PROBLEMS AND TASKS -
#1 How would you render this sentence from the VOX post below in Spanish: "Disease and death will form no part of God’s new creation to come."
#2 Can you copy, word for word, the part of the VOX post below between "The January-March 2021" and "Christianity in Ireland.", inclusive?

EXTRACTED TEXT -
The January-March 2021 edition of VOX is out – Issue 49.
As usual its excellent design and layout contains an informative and interesting mix of news, articles and reflections representing a wide cross-section of Christianity in Ireland.
With distribution much more difficult these days, you can order your copies(s) online here. Perhaps consider ordering multiple copies and giving some away to encourage others and help support VOX at the same time. It is produced by a talented team of volunteers.
Below is my ‘Musings’ Article from the current edition.
Christian Faith and the Coronavirus
As I write, vaccines are on the horizon, but SARS-CoV-2 has much of the world in its grip. About 1.5 million people have died and there are about 60 million cases worldwide. Beyond debates about lockdowns and economic responses, what are some distinctively Christian ways to think about the pandemic? Here are some thoughts …
1. Is God to blame?
We could drown in deep theological waters very quickly here, but three truths need to be held together. God is good. Much that happens in this world (like a pandemic that kills people) is not. Disease and death will form no part of God’s new creation to come. Together, this points to the coronavirus being a symptom of a creation twisted by the Fall. While in itself the virus is not evil (it’s just a tiny organism without moral agency), it’s an unwelcome intruder in a creation that looks forward to liberation and renewal. If anyone is to blame, it’s human interference in the natural world.

DATA SHOWN -
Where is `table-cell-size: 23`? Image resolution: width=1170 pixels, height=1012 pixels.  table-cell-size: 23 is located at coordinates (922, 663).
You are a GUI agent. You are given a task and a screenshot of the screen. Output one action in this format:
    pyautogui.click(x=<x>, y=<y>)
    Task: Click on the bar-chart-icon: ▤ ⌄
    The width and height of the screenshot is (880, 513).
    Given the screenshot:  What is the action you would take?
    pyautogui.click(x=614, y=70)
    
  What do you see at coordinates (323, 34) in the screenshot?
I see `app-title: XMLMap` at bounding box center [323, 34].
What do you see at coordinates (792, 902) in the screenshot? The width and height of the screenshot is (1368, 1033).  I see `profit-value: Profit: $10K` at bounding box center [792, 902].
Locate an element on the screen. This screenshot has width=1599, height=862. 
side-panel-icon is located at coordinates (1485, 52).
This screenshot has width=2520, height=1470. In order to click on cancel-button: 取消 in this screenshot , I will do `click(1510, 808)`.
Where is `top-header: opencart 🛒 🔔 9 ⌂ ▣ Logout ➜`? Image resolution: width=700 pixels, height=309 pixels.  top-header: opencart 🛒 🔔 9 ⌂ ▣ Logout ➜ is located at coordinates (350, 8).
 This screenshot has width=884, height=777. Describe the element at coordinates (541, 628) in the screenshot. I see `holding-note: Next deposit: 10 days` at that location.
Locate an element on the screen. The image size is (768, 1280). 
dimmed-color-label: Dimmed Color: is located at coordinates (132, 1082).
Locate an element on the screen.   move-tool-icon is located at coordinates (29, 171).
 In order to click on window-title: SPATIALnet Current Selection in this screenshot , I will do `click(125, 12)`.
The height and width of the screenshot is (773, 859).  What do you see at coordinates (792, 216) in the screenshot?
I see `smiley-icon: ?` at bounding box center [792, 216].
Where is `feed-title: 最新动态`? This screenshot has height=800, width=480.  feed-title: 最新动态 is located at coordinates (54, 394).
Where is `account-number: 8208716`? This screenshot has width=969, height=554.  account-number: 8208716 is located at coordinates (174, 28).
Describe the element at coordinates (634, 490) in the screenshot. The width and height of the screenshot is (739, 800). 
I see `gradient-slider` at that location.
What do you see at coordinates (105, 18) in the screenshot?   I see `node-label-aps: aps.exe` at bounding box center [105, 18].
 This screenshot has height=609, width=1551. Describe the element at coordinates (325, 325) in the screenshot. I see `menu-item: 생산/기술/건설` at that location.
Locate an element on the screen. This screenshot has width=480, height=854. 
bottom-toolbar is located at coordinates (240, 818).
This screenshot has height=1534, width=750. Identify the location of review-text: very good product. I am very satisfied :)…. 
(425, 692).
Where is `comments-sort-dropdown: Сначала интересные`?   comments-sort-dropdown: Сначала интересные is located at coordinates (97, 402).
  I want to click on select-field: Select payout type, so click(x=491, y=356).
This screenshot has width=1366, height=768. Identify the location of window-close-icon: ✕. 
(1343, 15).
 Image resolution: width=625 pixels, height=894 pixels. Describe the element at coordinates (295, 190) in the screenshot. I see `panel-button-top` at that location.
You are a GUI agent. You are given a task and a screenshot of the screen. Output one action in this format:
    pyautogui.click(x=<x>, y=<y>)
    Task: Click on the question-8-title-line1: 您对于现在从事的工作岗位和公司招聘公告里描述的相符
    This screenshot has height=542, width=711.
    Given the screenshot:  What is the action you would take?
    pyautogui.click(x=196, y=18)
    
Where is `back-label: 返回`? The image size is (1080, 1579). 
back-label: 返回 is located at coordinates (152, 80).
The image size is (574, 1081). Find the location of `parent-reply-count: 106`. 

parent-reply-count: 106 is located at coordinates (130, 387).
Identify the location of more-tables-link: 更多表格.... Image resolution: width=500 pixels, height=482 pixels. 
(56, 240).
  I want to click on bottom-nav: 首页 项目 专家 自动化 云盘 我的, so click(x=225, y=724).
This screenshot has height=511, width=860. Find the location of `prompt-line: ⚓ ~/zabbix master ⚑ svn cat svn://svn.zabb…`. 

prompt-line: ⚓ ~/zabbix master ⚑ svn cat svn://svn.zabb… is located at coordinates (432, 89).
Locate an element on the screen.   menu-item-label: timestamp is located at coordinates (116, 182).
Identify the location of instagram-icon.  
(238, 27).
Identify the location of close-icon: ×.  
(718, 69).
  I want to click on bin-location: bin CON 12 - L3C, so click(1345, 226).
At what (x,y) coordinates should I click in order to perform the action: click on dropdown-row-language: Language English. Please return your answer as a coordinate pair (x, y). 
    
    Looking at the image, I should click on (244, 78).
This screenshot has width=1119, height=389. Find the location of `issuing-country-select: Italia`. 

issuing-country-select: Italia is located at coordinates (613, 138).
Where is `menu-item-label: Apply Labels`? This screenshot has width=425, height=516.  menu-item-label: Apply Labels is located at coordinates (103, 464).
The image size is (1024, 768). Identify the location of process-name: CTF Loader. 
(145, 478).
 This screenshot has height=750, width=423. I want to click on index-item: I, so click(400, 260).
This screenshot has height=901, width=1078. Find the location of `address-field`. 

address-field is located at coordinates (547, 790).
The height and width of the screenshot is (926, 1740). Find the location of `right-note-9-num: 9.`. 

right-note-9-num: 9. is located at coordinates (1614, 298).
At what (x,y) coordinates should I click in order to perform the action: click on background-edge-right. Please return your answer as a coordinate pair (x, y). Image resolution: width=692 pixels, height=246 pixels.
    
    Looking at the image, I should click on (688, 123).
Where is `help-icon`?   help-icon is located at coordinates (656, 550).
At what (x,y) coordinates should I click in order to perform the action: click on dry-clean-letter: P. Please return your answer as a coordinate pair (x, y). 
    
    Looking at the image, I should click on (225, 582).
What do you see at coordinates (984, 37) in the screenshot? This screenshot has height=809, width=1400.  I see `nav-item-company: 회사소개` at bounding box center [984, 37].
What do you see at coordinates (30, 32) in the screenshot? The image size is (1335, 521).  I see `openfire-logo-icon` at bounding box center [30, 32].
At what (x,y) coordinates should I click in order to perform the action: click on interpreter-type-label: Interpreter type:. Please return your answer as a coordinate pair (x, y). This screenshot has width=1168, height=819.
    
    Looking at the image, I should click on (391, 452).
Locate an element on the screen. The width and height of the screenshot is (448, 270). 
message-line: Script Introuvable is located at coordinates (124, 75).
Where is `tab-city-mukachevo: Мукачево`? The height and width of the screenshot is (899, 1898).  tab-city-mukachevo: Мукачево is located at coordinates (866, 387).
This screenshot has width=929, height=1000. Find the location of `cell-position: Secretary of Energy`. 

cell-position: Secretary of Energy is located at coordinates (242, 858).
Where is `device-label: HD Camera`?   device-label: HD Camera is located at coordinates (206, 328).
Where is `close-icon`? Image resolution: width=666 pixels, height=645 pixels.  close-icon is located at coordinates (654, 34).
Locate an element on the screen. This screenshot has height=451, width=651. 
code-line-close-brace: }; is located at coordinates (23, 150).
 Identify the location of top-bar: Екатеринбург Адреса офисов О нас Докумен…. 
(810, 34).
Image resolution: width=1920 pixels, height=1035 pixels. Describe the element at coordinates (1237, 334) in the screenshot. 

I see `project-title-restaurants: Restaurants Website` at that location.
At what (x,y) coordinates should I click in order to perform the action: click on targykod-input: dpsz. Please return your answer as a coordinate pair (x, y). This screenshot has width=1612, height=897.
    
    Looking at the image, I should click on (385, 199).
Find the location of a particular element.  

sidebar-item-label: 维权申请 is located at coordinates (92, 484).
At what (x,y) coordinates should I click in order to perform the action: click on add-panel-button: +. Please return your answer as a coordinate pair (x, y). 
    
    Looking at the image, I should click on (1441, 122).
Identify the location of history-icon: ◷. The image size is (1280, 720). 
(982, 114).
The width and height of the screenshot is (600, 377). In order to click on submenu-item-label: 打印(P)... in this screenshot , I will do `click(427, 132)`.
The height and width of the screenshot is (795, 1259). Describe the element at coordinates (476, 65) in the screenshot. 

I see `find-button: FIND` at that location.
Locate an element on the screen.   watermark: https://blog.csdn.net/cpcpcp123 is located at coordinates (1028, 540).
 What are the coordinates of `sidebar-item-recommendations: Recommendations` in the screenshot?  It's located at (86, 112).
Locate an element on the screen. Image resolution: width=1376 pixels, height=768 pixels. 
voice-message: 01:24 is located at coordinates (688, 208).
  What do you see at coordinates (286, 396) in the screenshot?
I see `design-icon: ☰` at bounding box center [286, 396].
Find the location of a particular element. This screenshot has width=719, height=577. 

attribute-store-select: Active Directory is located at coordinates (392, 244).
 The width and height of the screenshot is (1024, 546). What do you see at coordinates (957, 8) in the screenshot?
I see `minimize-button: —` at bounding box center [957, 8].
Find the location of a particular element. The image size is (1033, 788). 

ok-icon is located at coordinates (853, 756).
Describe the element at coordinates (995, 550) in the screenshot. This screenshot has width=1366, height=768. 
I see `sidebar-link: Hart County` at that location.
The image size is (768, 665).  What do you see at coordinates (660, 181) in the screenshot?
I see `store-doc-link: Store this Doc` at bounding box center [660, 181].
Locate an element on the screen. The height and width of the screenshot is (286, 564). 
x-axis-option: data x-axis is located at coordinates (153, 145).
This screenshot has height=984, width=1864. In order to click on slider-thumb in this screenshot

RESPONSES IN ORDER -
#1 La enfermedad y la muerte no formarán parte de la nueva creación de Dios que ha de venir.

#2
The January-March 2021 edition of VOX is out – Issue 49.
As usual its excellent design and layout contains an informative and interesting mix of news, articles and reflections representing a wide cross-section of Christianity in Ireland.